SEVERAL Street Twin here... I've used George and Red's twins for a long time on several different cars and always had great luck with them. My 9.91 was with a Street Twin. I've used both steel and aluminum flywheels; I prefer the aluminum because most of the motors I run are N2O or big strokers (or both) and they DON'T NEED the moment of inertia that the steel flywheel will give. They are also easier on driveline's IMO. I've always had stellar luck with my driveline (even before the cryo-business) except for drive spindles, they were the only thing I routinely broke. I ran 28x11.5x15 ET Streets and 28x10.5x15 ET Drags; and left at 5500-6000 rpm. The harder I hit the tires the less things got broken...
-Jeb
SEVERAL Street Twin here... I've used George and Red's twins for a long time on several different cars and always had great luck with them. My 9.91 was with a Street Twin. I've used both steel and aluminum flywheels; I prefer the aluminum because most of the motors I run are N2O or big strokers (or both) and they DON'T NEED the moment of inertia that the steel flywheel will give. They are also easier on driveline's IMO. I've always had stellar luck with my driveline (even before the cryo-business) except for drive spindles, they were the only thing I routinely broke. I ran 28x11.5x15 ET Streets and 28x10.5x15 ET Drags; and left at 5500-6000 rpm. The harder I hit the tires the less things got broken...
-Jeb
I was hoping you would reply…I thought about e-mailing you directly. Once I get a few things sorted out, I’ll be contacting you to get some price quote/s regarding doing some cryo work.
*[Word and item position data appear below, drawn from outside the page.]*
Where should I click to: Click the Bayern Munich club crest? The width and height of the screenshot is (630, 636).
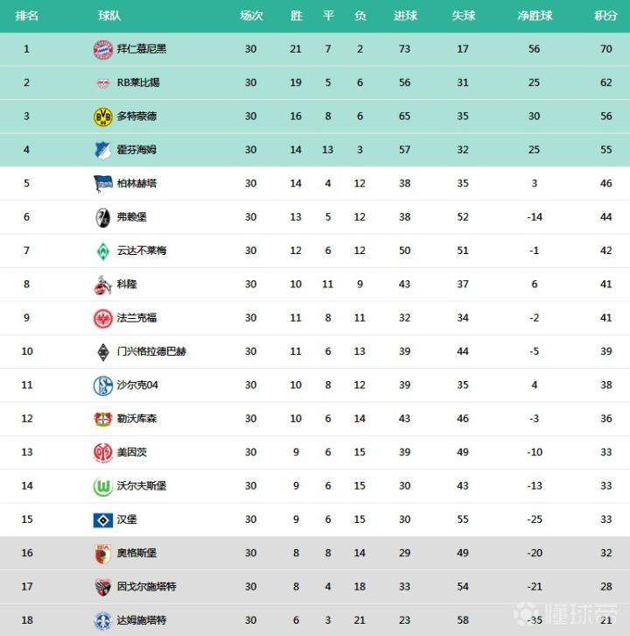(x=103, y=49)
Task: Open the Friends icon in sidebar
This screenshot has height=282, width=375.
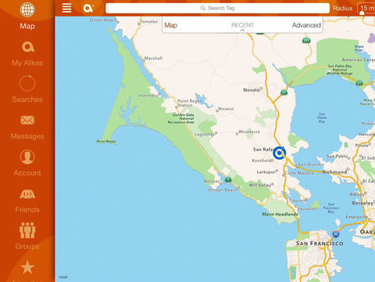Action: 27,194
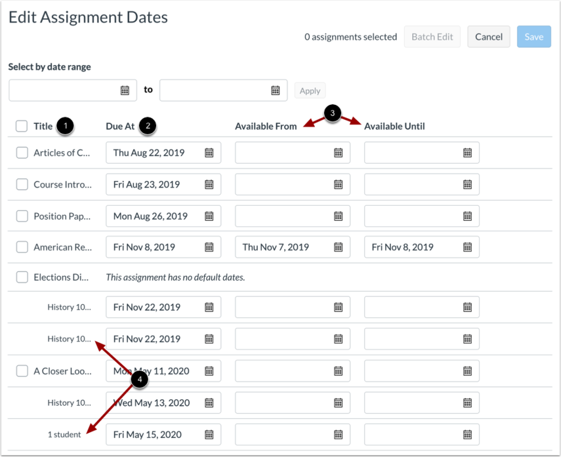Select the Elections Di... assignment checkbox
Viewport: 561px width, 457px height.
[x=22, y=277]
I’ve decided that if I get a street twin right now, I’m going w/ the aluminum flywheel. I still haven’t put my car back together yet.
Are these good prices?
Part #64023-1A-07 Stl. Fly. - $1079.00 Shipped
Part #63023-1A-07 Alu. Fly. - $ 1219.00 Shipped
That seems about right for pricing... You can find the aluminum setups between $1100 and $1200 usually with the steel ones coming in under $1k occasionally. I usually buy my mine directly from McLeod.
I'll be here to answer your questions, LT4POWR; just email me or PM me whenever you'd like.
-Jeb
I ran the "race twin" setup for a couple of years. It is similar to the street twin, but each of the clutch disks has one side kevlar and the other is organic(factory style). It also uses the Borg and Beck "push" pressure plate with a hydraulic throw out bearing bolted to the tranny. It was a little noisy at idle, but never slipped even with 833rwhp. Ran some easy launching (1.55 60') 9.8's with this setup.
The only thing I ever broke was the clutch itself, as it stripped the organic facings off both clutch disks, and a half shaft on a 1-2 shift. I found out that if I would preload the driveline before launch, I could avoid breakage.
I found out that if I would preload the driveline before launch, I could avoid breakage.
How'd you go about doing that?
I’m basically looking for a street/strip clutch that will handle around 425-450rwhp....there also might be a small N2O shot or stroker motor in the future. I plan to run drag radials on the street and slicks on the strip. Unless I can develop a better method, I need something that will take high rpm clutch drops at the strip. I think I should probably plan on upgrading the driveline before I try slicks at the track.
Line lock on the front brakes, and take up the slack in the clutch pedal until the car seems like it is almost wanting to move. Then a quick release of the clutch pedal when the light turns green.